Après un mois et demi de tumulte lié à la démonétisation, New Delhi compte pousser l'Inde vers une économie sans cash avec une application de paiement biométrique.

Alors que le milliard d’Indiens se démène depuis début novembre pour rendre à la banque l’équivalents de ses billets de 10 € et 20 €, le gouvernement de Narendra Modi leur a fait pour Noël le cadeau d’une application mobile : Aadhaar Payment, qui vise à terme à ce que chacun règle ses achats ni en liquide, ni en carte, mais grâce à son doigt.

Aadhaar, qui signifie « base » ou « fondement » en hindi ( ? ? ? ?) et dans de nombreuses langues indiennes, est un projet de l’Autorité d’identification unique de l’Inde (UIDAI) qui vise, à défaut d’une carte d’identité physique, à attribuer un numéro unique à chaque Indien. Sur 1,2 milliard de personnes, 1,1 ont un identifiant Aadhaar, ce qui ne laisse de côté que 100 millions de gens. Il existe déjà de nombreuses applications Aadhaar, généralement non officielles, utilisées pour gérer sa carte d’identité virtuelle.

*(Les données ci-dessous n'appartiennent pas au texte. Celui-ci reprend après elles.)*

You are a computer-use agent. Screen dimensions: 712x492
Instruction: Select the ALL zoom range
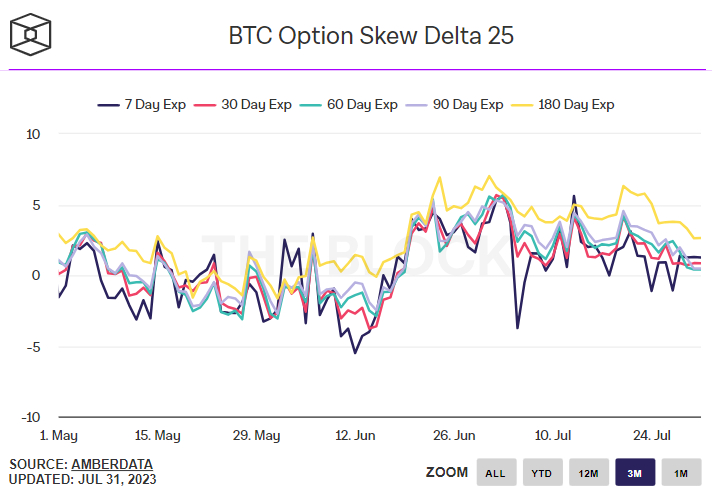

Cette application peut être utilisée pour effectuer des paiements sans aucun téléphone

Après avoir téléchargé l’application, il faut acheter un terminal biométrique qui coûte 2 000 ? (roupies, soit un peu moins de 30 €). Il suffit ensuite d’entrer son numéro Aadhaar, d’y relier son compte en banque si ce n’est pas déjà fait et de prendre son empreinte digitale. On pourra alors payer du bout du doigt dans n’importe quel commerce équipé du même terminal.

« Cette application peut être utilisée pour effectuer des paiements sans aucun téléphone, se réjouit Ajay Bhushan, président de l’UIDAI. Presque 400 millions de numéros Aadhaar sont déjà liés à des comptes en banque, soit la moitié des adultes d’Inde. Le but est de relier tous les numéros Aadhaar à des comptes bancaires avant mars 2017 ».

Extrait du journal indien Economic Times.
Extrait du journal indien Economic Times.

Bien que le marché indien du smartphone soit celui à la plus forte croissance dans le monde, seul 1 Indien sur 6 est équipé à l’heure actuelle, soit seulement 200 millions de personnes. Avec Aadhar Payment, le commerçant aura toujours besoin d’un smartphone et surtout d’une connexion à internet stable, et concède que « ce système est inutile dans une zone sans ou avec une faible couverture réseau ». L’Inde a en 2016 une pénétration internet de 35 %, soit 460 millions d’internautes ; c’est 100 millions de plus qu’en 2015 et le chiffre a doublé depuis 2014, mais cela laisse encore 860 millions de gens à l’écart.

Il n’existe que 1,5 million de lecteurs de carte pour 50 millions de commerçants. En effet, les entreprise de cartes bleues telles que Mastercard ou Visa prélèvent des commissions qui dissuadent les petits commerces, notamment dans les villages reculés. Neuf transactions sur dix effectuées avec les 700 millions de cartes bancaires en circulation servent à retirer du liquide. Il existe 200 millions de comptes de paiement sans contact, une partie conséquente étant inactive.

Pour l’instant, l’application est réservée à Android, hégémonique parmi les smartphones indiens. Bien que le logo Apple soit montré sans gêne dans le cinéma Bollywood comme marqueur de haute classe sociale, iOS peine à dépasser les 2 % de parts de marché dans le pays. Reste à savoir quelle sera la sécurité d’un tel dispositif : un fichier contenant des millions d’empreintes digitales permettant de faire des paiements serait une cible de choix pour des pirates. À l’heure où ces lignes sont écrites, le site web d’Aadhaar est tombé.